Render the records starting at the line that contains "Task: Open the Personal info section" and ending at the line that contains "Action: 73,231" as a two-column CSV with the headers instruction and response, one row per record, each value in a single quoted field with line breaks replaced by spaces. Leave the pictures out of the result.

***** PROVIDED INFORMATION *****

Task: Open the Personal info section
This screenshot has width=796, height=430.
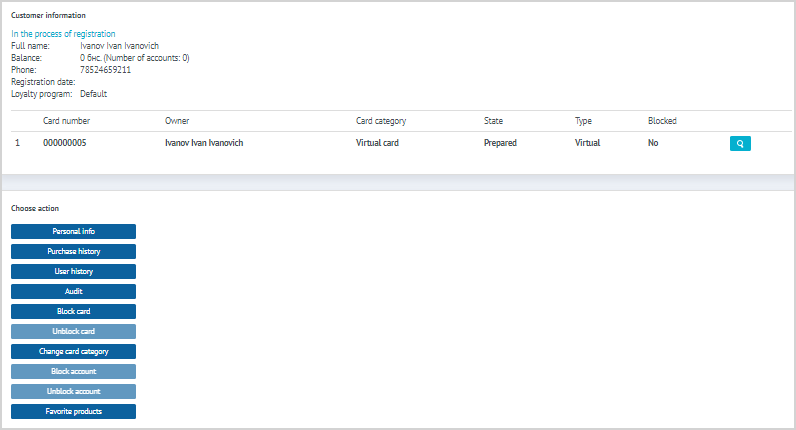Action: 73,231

*****
***** PROVIDED INFORMATION *****

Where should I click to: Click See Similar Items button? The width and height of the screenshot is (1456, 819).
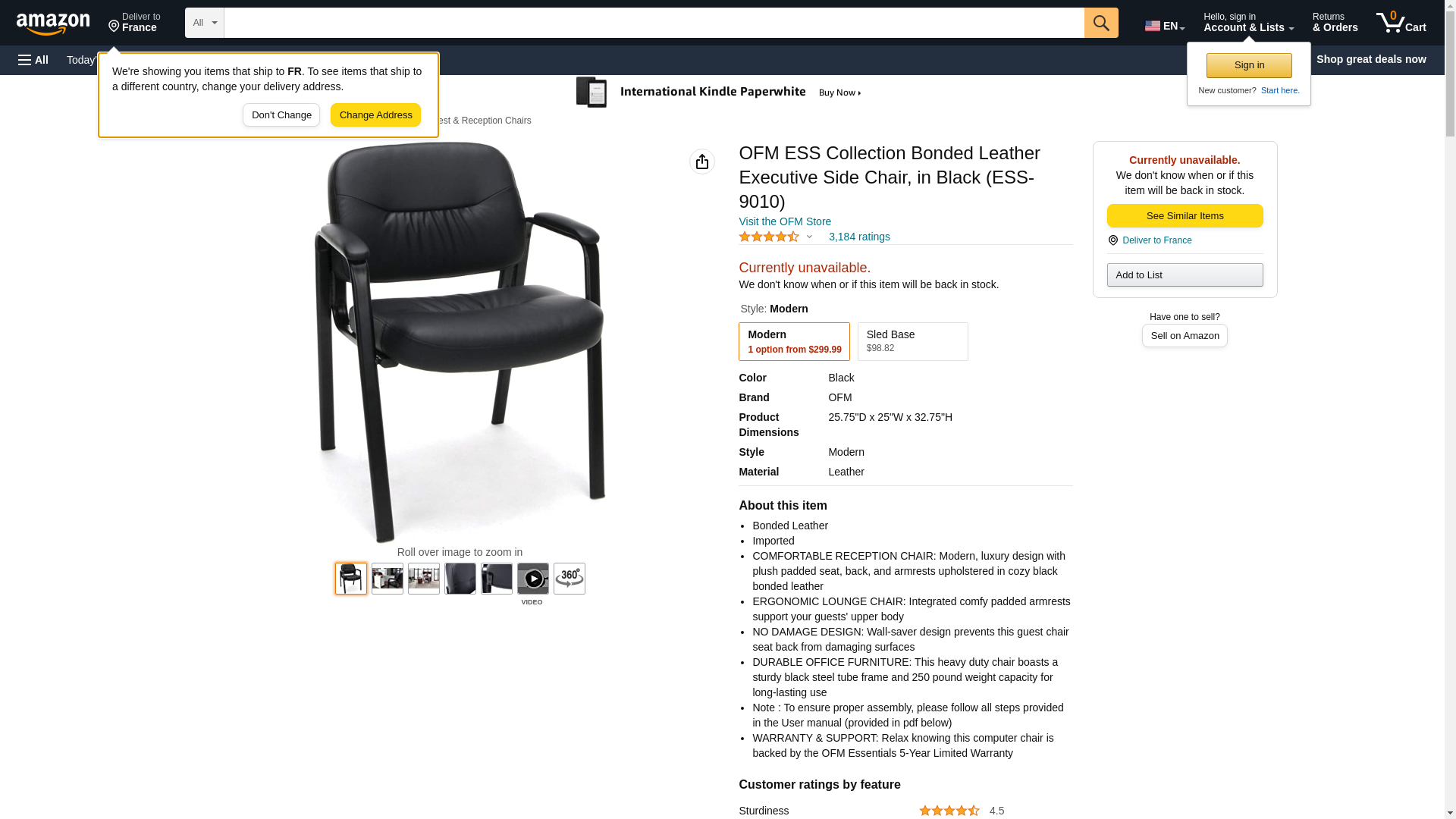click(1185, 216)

*****

THE OUTPUT:
instruction,response
"Task: Open the Personal info section This screenshot has width=796, height=430.","Action: 73,231"